The @hpcnotes Predictions for HPC in 2018

By Andrew Jones

January 4, 2018

I’m not averse to making predictions about the world of High Performance Computing (and Supercomputing, Cloud, etc.) in person at conferences, meetings, causal conversations, etc.; however, it turns out to be a while since I have stuck my neck out and widely published my predictions for the year ahead in HPC. Of course, such predictions tend to be evenly split between inspired foresight and misguided idiocy. At least some of the predictions will have readers spluttering coffee in indignation at how wrong I am. But, where would the fun in HPC be if we all played safe? So, here goes for the @hpcnotes predictions for HPC in 2018 …

Intel

After spending much of 2017 being called out for ambitiously high pricing of Skylake for HPC customers, and following that with the months of Xeon Phi confusion – eventually publicly admitting at SC17 that Knights Hill has been cancelled, still not clear about the future of Phi overall – Intel seems to have continued into 2018 in the worst way, with news of kernel memory hardware bugs flooding the IT news and social media space. [NB: these bugs have now been confirmed to affect CPUs from AMD, ARM and other vendors too.] 2018 will also see widespread availability of AMD EPYC, Cavium ThunderX2, and IBM Power9 processors and so it seems Intel has a tough year ahead. The hardware bug is especially painful here as it negates the “Intel is the safe option” thinking. To be clear, HPC community consensus so far (including NAG’s impartial benchmarking work with customer codes) says Skylake is a very capable and performance leading processor. However, Skylake has three possible let downs: (1) price substantially higher, relative to the benefits gained, than customers are comfortable with; (2) reduced cache per core compared with other CPUs; (3) dependence on a code’s saturation of the vector units to extract the maximum performance. In some early benchmarks, EPYC and TX2 are winning on both price and performance. My prediction is that Intel will meaningfully drop the Skylake price early in 2018 to pull back into a competitive position on price/performance.

AI and ML

Sorry, the media and marketing hype for AI/ML taking over HPC shows no sign of going away. Yes, there are many real use cases for AI and ML (e.g., follow Paige Bailey and colleagues for real examples); however, the aggressive insertion of AI and ML labels into every HPC-related conference agenda (taking over from the mandatory mentions of Big Data) doesn’t add a lot of value, I think. I’m not suggesting that the HPC community (users or providers) ignore AI/ML – indeed, I would firmly advocate that you add these to your portfolio. But, HPC is an exceptionally powerful and widely applicable tool in its own right – it doesn’t need AI/ML to justify itself. My prediction is that AI/ML will continue to hog a share of the HPC marketing noise unrelated to the scale of actual use in the HPC arena.

(To-do list)
[a] In the HPC predictions article, which Intel product was publicly admitted at SC17 to have been cancelled?
[b] Print the portion of the HPC predictions article from "Sorry, the media" to "the HPC arena.", word for word.

(Record excerpts)

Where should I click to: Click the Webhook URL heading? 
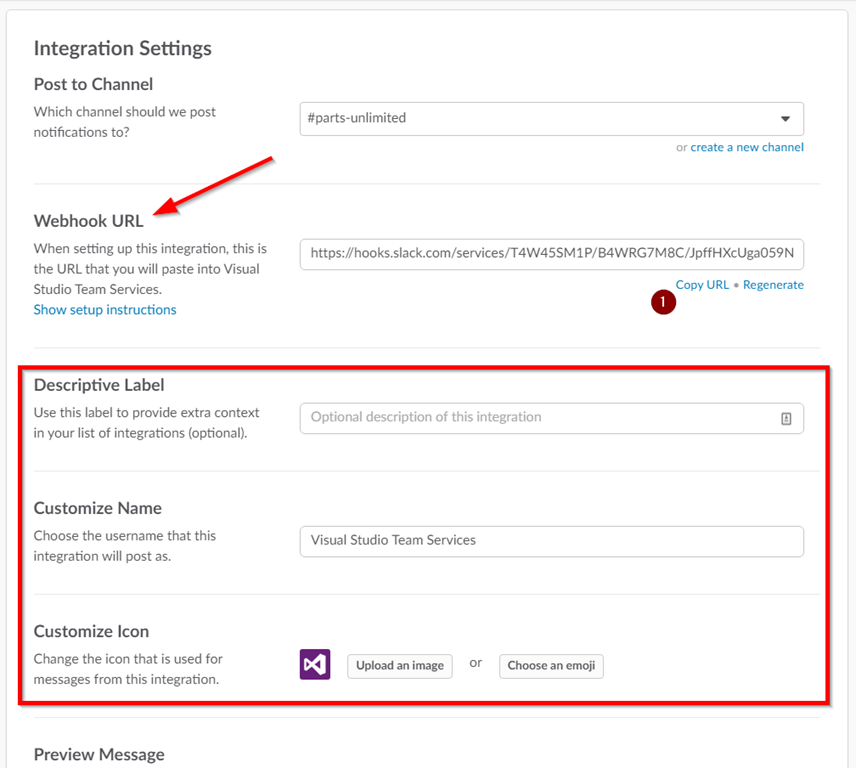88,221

---

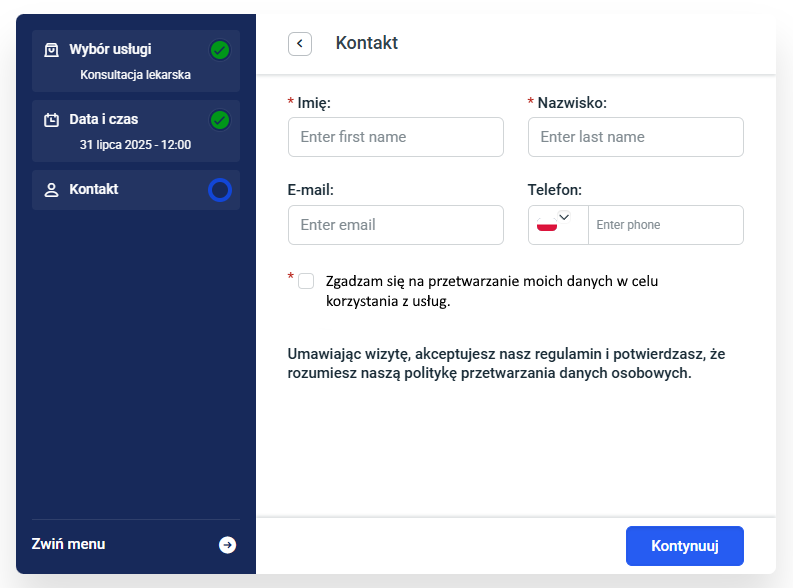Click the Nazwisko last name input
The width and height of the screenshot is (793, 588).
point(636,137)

(Full solutions)
[a] Knights Hill

[b]
Sorry, the media and marketing hype for AI/ML taking over HPC shows no sign of going away. Yes, there are many real use cases for AI and ML (e.g., follow Paige Bailey and colleagues for real examples); however, the aggressive insertion of AI and ML labels into every HPC-related conference agenda (taking over from the mandatory mentions of Big Data) doesn’t add a lot of value, I think. I’m not suggesting that the HPC community (users or providers) ignore AI/ML – indeed, I would firmly advocate that you add these to your portfolio. But, HPC is an exceptionally powerful and widely applicable tool in its own right – it doesn’t need AI/ML to justify itself. My prediction is that AI/ML will continue to hog a share of the HPC marketing noise unrelated to the scale of actual use in the HPC arena.